November 7, 2014
Authored by: Kathy Sherby and Stephanie Moll
The provisions of IRC § 408 do permit investment of IRA assets in any kind of asset other than those specifically prohibited, such as life insurance and collectibles. Therefore, it was somewhat reasonable for Guy Dabney to conclude that he could invest his IRA account assets in real estate. However, the Tax Court in Dabney v. Commissioner took Mr. Dabney to task for failing to follow the terms of the IRA Account Agreement that governed his IRA.
In this case, Dabney wanted to use his IRA assets to purchase a piece of undeveloped land in Utah that he considered to be priced below its fair market value. So he did what a lot of us do when we want to learn something new—he went to the Internet. Based on his Internet research, Dabney concluded that IRAs were permitted to invest in real property.
Dabney was smart enough to know that he should delve further in his research than just the Internet. Next, he contacted his CPA, who told him that he didn’t have any training in retirement account rules, but based on Dabney’s research confirmed that he could invest IRA assets in real property.
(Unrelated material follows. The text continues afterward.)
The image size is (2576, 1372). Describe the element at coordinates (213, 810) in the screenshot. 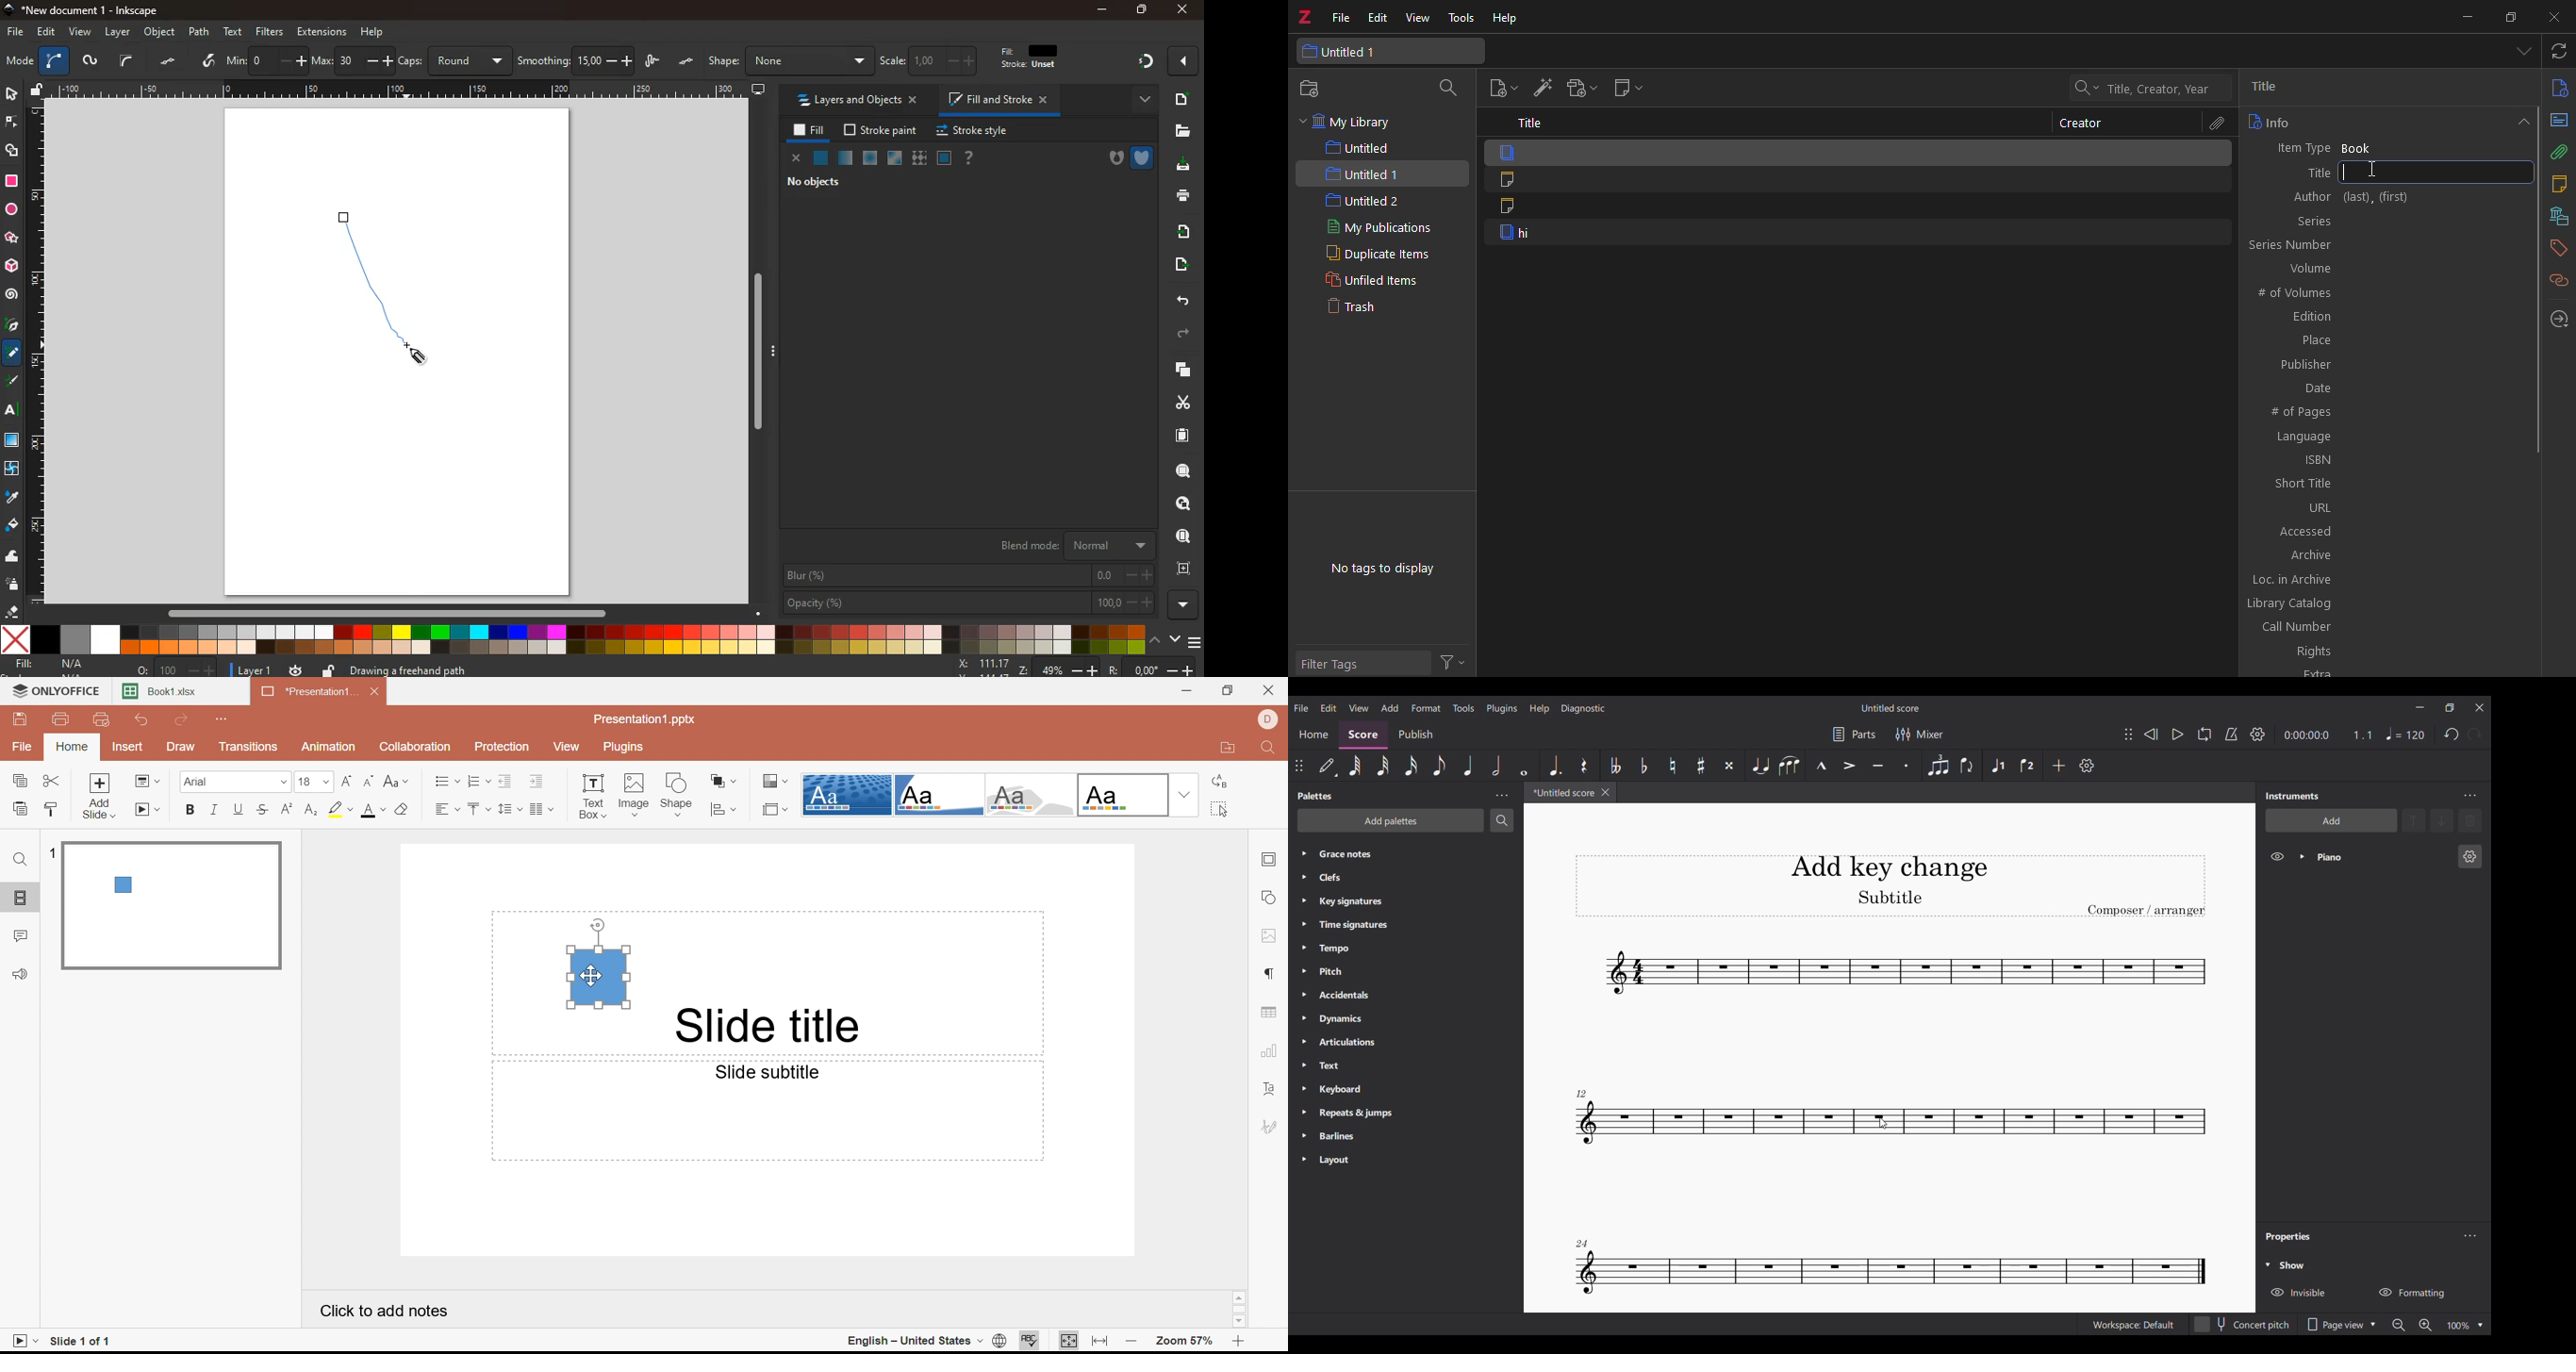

Here’s where Dabney went wrong, however.
Dabney was told by a Charles Schwab customer service representative that Charles Schwab did not permit investment in alternative investments such as real property in their IRA accounts. Schwab would, however, follow Dabney’s direction to wire the funds to the title company.
Dabney instructed the title company to title the real property in the name of the Guy M. Dabney Charles Schwab & Co. Cust. IRA, and initiated a withdrawal of $114,000 from his IRA to be wired to the title company to close on the purchase of the property. Dabney did not consider this to be a taxable withdrawal.
Due to a bookkeeping error, the property was accidentally titled in Dabney’s own name. As soon as Dabney discovered the error, he contacted the title company and corrected this “error”.
When Dabney received the Form 1099-R from Schwab (which Dabney does not recall receiving), he did not include the withdrawal as income on his tax return. The IRS audited his return and issued a deficiency for failure to pay the tax on his $114,000 withdrawal used to purchase the Utah property.
Dabney argued that he had not really made a withdrawal of these funds, but rather acted as a conduit through which the property was purchased in his Schwab IRA. While § 408 authorizes real property to be held in an IRA, Charles Schwab had a policy prohibiting alternative investments in their IRA accounts, and the Code does not require the IRA trustee or custodian to give an IRA owner the option to invest in such property.
IRA custodians have broad latitude to determine what investments are acceptable in their IRA accounts and can prohibit investment in certain types of assets even though otherwise acceptable investments in IRAs generally.
Because of Schwab’s rules, Dabney could not have acted as a conduit to invest in the Utah property in his Schwab IRA. Further, Dabney could not simply title property in the name of the IRA without having that property managed inside the IRA by Schwab as the IRA custodian. Dabney’s investment in the Utah property was outside of his IRA and his withdrawal from his IRA to complete that purchase was a taxable withdrawal subject to income taxation in the year of the purchase.
But wait, it gets worse for Dabney. In addition to being taxable income, the distribution was also subject to the 10% additional tax because Mr. Dabney was under age 59 ½.
Luckily for Dabney, the Tax Court refused to uphold the 20% accuracy penalty on the return because Dabney honestly believed that the investment was inside his IRA. It is ok for the taxpayer to have an inflated view of his sophistication as an investor and of his tax knowledge, as long as he honestly believed, in good faith, that he was right.
Lessons to be learned from poor Dabney:
(1) Don’t believe everything you read on the internet.
(2) Don’t rely on the advice of a CPA who says he is not familiar with the tax rules applicable to retirement benefits.
(3) When your IRA custodian tells you the account does not permit certain investments, believe them. The IRA account agreement of the IRA custodian always controls the rules applicable to the IRA accounts the IRA custodian administers.